Fast Memory Copy

We have experimented with some faster memory copies back when we were using P5-based machines.

* Design

We will first explain the three methods we tested, rep/movsl used in the standard libc, unrolled/prefetched using integer registers, and unrolled/prefetched using floating-point registers.

* libc

This is the standard memory copy routine in libc (and also used to move things around in the kernel:
	movb	%cl,%al
	shrl	$2,%ecx			/* copy longword-wise */
	movb	%al,%cl
	andb	$3,%cl			/* copy remaining bytes */
This can move about 40MB/s on our 133MHz Pentium (Triton Chipset, 60ns EDO RAM, 256KB PB cache) as a user-level program. The movs instruction, when prefixed by rep, moves data from an area pointed to by the %esi ("source index") register to that pointed to by %edi ("destination index"). The number of items moved is in the %ecx ("count") register. It speeds up the movement by using movsl (move 32-bit longword), until there are at most 3 bytes remaining, and then calls movsb (move byte) to do the rest.

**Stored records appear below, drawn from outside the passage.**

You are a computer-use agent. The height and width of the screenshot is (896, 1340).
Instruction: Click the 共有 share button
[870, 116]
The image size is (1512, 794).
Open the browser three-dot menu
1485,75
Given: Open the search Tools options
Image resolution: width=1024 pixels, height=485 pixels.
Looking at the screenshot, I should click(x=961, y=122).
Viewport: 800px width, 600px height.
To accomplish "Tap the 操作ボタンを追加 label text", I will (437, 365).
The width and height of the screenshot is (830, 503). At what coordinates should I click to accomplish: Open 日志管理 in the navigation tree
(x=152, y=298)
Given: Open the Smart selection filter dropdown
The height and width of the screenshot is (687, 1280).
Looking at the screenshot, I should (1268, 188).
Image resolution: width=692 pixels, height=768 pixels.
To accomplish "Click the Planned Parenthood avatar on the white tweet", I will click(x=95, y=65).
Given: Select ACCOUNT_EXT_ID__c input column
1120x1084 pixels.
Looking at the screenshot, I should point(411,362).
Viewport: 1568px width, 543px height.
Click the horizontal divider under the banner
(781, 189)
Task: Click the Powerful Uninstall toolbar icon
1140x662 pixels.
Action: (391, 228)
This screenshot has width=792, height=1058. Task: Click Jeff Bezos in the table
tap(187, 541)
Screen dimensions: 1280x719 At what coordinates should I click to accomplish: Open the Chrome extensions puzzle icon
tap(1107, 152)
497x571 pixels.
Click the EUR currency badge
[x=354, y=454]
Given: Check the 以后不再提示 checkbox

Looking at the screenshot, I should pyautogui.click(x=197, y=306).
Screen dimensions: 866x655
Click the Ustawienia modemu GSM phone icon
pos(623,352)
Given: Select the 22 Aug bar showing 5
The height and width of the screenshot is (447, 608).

* Copy through integer registers

The next version has a hand-unrolled loop with prefetching. The sample code below copies 64 bytes per iteration:
	cmpl $63,%ecx
	jbe unrolled_tail

	.align 2,0x90
	movl 32(%esi),%eax		/* prefetch next cache line */
	cmpl $67,%ecx
	jbe unrolled_tmp		/* and one more if we have */
	movl 64(%esi),%eax		/*   >= 68 bytes to move */

	.align 2,0x90
	movl 0(%esi),%eax		/* load in pairs */
	movl 4(%esi),%edx
	movl %eax,0(%edi)		/* store in pairs */
	movl %edx,4(%edi)
	movl 8(%esi),%eax
	movl 12(%esi),%edx
	movl %eax,8(%edi)
	movl %edx,12(%edi)
	movl 16(%esi),%eax
	movl 20(%esi),%edx
	movl %eax,16(%edi)
	movl %edx,20(%edi)
	movl 24(%esi),%eax
	movl 28(%esi),%edx
	movl %eax,24(%edi)
	movl %edx,28(%edi)
	movl 32(%esi),%eax
	movl 36(%esi),%edx
	movl %eax,32(%edi)
	movl %edx,36(%edi)
	movl 40(%esi),%eax
	movl 44(%esi),%edx
	movl %eax,40(%edi)
	movl %edx,44(%edi)
	movl 48(%esi),%eax
	movl 52(%esi),%edx
	movl %eax,48(%edi)
	movl %edx,52(%edi)
	movl 56(%esi),%eax
	movl 60(%esi),%edx
	movl %eax,56(%edi)
	movl %edx,60(%edi)
	addl $-64,%ecx
	addl $64,%esi
	addl $64,%edi
	cmpl $63,%ecx
	ja unrolled_loop

unrolled_tail:				/* this part same as libc */
	movl %ecx,%eax
	shrl $2,%ecx
	movl %eax,%ecx
	andl $3,%ecx

Note that it also attempts to prefetch the next cache line by touching the src+32 and src+64'th bytes. (We are assuming the cache line size is 32 bytes.)

This version gives us up to 60MB/s on the same machine, or a 50% speedup, if we unroll the loop enough.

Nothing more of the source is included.